Re: [RFC] http://notmuchmail.org/searching/ [was: Re: Improving notmuch query documentation]

Subject: Re: [RFC] http://notmuchmail.org/searching/ [was: Re: Improving notmuch query documentation]

Date: Fri, 16 Mar 2012 02:30:53 +0200

To: notmuch@notmuchmail.org

Cc:

From: Andrei POPESCU


On Jo, 15 mar 12, 17:11:08, Austin Clements wrote:
> 
> I think having two divergent documents covering the same thing is less
> than ideal, but perhaps they could be merged in the near future.

I want to have this page more or less complete and descriptive. Once 
this is done I should be able to rewrite it more like a reference.

Regarding 'notmuch help search-terms':

$ notmuch help search-terms | wc -l
88

IMHO that text is better suited for a manpage, the help should be just a 
(very short) reference to refresh ones memory. What do you think?
 
> A few comments:
> 
> The section on "Languages other than English" isn't quite correct.
> Xapian has no idea what language is being used, so it will still stem
> terms in other languages, but using English stemming rules.

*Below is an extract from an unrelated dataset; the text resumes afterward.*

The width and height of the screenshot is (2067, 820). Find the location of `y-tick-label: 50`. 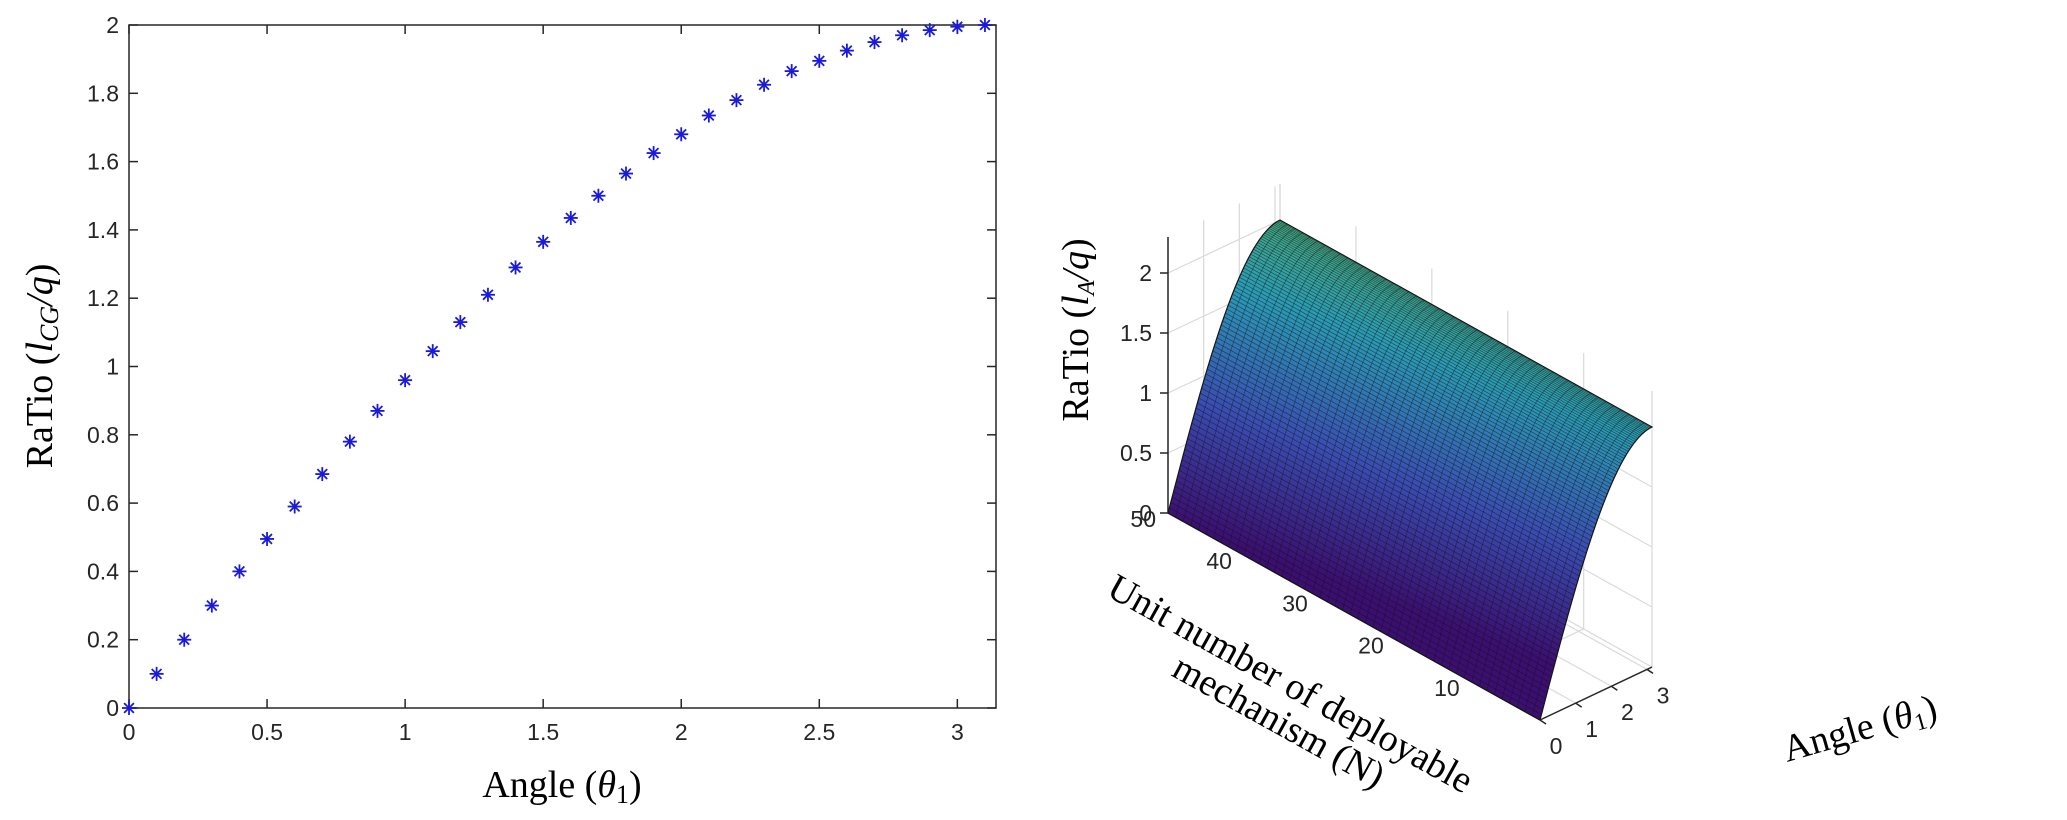

y-tick-label: 50 is located at coordinates (1143, 519).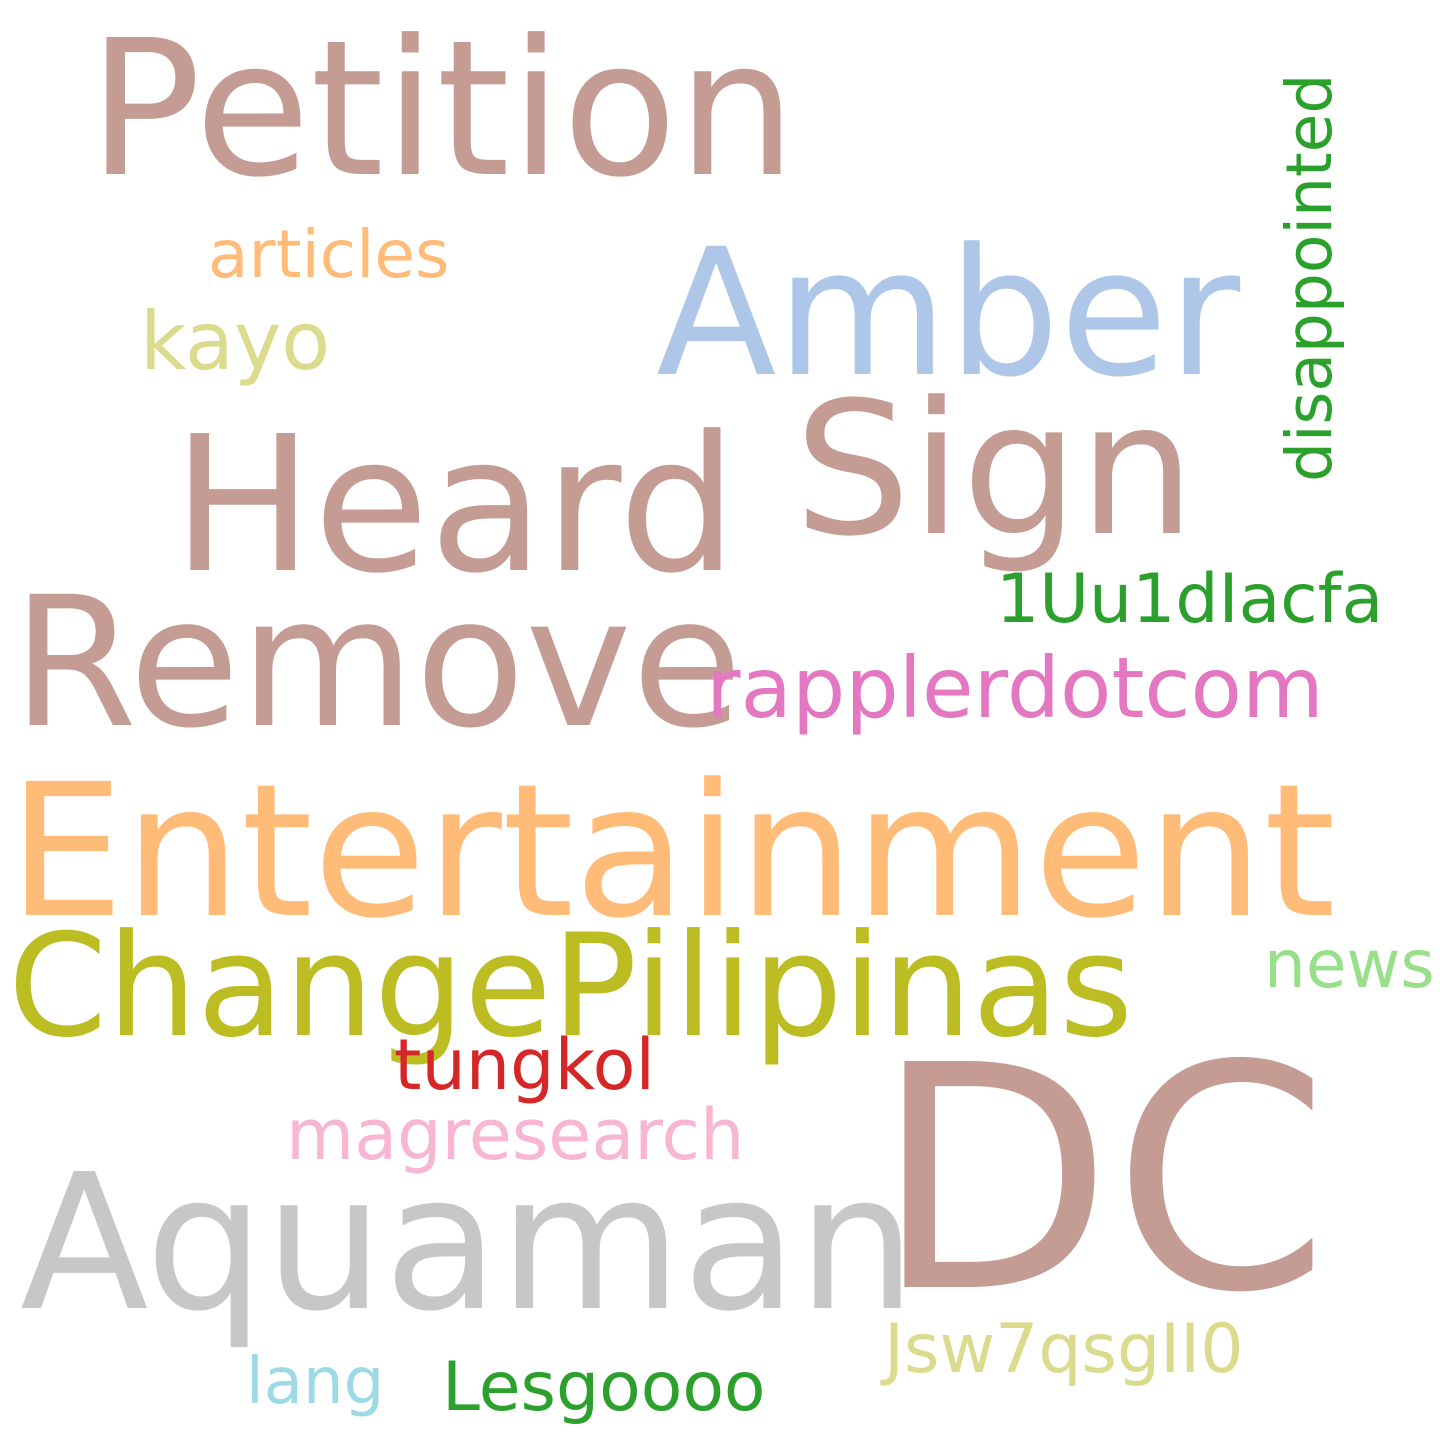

Then I think it's safe to assume the results are very much dependent on 
the language, so if the language has some similarities to English Xapian 
might do some stemming.

> Notmuch doesn't use synonyms.

Thanks.

> It might be worth pointing out that "+term1" and "term1" are
> equivalent.

Yes.

> "notmuch search -term2" doesn't actually work.  I've never looked in
> to why, but I've found that Xapian ignores '-' at the beginning of a
> query or a parenthesized expression.

Not sure what you mean here. Does Xapian just ignore the '-' and 
searches as if it wasn't specified? I'm usually testing stuff with 
'notmuch count', but I get:

$ notmuch count -Debian
Unrecognized option: -Debian

With 'search' I get results, but right now I can't think of a query to 
test.

> "notmuch search term1 -term2" will work.

Does 'notmuch search -term1 term2' work?

> In the brackets section, you'll need shell escaping for those queries
> to work.  It might be worth pointing out the need for shell escaping
> at the beginning.

Right, anything other than brackets and '*'?

> XOR, NEAR, and ADJ were intentionally undocumented in
> notmuch-search-terms because they may go away some day and we don't
> want people thinking they can depend on them.

In such case I think it's better to state so.

I'll integrate all your comments (if somebody else doesn't beat me to 
it).

Kind regards,
Andrei
-- 
If you can't explain it simply, you don't understand it well enough.